[[ Extracted material open ]]

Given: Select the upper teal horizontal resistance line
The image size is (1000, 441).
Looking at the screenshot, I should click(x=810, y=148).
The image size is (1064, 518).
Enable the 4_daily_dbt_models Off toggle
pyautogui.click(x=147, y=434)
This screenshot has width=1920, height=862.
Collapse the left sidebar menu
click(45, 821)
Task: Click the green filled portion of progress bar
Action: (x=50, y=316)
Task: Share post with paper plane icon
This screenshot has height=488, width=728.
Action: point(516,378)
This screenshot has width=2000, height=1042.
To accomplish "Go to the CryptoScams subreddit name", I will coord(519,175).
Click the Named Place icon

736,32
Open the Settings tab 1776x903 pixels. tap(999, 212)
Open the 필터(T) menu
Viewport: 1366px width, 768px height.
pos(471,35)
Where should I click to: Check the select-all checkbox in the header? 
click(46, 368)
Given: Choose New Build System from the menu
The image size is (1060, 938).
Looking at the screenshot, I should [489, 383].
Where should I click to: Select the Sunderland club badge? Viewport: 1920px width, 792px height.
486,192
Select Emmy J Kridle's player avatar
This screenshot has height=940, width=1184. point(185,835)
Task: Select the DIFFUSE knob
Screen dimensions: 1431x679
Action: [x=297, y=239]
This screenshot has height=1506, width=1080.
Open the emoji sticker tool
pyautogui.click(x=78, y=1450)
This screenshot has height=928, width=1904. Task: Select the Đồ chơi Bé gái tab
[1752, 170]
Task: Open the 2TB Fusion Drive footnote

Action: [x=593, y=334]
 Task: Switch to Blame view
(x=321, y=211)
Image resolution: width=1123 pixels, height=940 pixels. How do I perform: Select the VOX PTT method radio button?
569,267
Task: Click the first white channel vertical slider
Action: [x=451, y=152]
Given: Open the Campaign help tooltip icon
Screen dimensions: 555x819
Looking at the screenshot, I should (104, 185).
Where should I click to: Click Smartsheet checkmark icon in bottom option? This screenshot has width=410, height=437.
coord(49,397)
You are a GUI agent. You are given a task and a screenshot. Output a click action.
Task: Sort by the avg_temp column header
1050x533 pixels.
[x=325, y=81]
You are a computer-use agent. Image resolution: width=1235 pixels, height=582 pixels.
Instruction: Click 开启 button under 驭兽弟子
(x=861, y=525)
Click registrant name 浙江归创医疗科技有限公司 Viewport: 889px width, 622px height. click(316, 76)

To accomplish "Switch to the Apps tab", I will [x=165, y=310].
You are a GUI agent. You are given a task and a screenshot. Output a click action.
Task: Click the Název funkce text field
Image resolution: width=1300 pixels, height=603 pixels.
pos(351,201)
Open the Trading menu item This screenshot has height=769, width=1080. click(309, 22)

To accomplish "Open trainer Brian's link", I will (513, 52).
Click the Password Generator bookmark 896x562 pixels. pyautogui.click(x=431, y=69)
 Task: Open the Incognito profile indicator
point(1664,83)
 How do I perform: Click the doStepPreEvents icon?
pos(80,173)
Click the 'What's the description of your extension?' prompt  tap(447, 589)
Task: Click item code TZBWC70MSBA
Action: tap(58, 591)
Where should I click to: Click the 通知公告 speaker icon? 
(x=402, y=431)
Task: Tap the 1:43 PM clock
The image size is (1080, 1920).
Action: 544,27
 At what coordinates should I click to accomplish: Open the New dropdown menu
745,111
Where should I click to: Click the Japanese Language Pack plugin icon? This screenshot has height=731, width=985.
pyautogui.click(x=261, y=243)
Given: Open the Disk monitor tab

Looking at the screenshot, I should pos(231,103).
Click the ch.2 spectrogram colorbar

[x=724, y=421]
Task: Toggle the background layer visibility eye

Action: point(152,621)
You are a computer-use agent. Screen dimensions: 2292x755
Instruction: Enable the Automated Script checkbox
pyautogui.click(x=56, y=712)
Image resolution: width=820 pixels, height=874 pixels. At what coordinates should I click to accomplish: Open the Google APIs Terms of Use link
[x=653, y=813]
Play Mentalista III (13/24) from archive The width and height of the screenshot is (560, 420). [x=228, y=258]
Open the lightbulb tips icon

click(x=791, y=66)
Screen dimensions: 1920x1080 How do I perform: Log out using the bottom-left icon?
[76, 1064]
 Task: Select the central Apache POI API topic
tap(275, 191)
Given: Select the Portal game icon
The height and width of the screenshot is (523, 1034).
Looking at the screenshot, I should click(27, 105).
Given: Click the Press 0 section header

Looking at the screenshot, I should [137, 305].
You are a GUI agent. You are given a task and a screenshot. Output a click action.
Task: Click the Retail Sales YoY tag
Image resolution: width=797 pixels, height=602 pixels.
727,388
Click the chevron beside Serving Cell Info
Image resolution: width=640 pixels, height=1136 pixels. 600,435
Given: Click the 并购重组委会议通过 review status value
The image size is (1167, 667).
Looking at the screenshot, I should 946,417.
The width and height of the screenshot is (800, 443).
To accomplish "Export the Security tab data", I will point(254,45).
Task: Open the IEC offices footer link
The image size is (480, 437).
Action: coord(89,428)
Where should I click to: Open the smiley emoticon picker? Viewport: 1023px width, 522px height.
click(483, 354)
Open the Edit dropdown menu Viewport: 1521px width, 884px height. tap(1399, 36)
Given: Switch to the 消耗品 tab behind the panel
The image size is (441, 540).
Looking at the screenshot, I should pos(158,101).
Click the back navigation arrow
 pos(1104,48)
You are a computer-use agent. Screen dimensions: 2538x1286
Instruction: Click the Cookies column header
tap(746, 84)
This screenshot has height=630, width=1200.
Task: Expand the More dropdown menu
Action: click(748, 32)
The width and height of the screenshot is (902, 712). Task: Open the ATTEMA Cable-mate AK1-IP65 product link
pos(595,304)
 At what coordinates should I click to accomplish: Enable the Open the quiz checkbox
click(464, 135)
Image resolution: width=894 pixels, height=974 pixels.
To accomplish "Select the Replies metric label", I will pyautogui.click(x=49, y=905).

[[ Extracted material closed ]]

Problem description: Go through the data and return each line where the word "computer" appears.

Reply:
You are a computer-use agent. Image resolution: width=1235 pixels, height=582 pixels.
You are a computer-use agent. Screen dimensions: 2292x755
You are a computer-use agent. Screen dimensions: 2538x1286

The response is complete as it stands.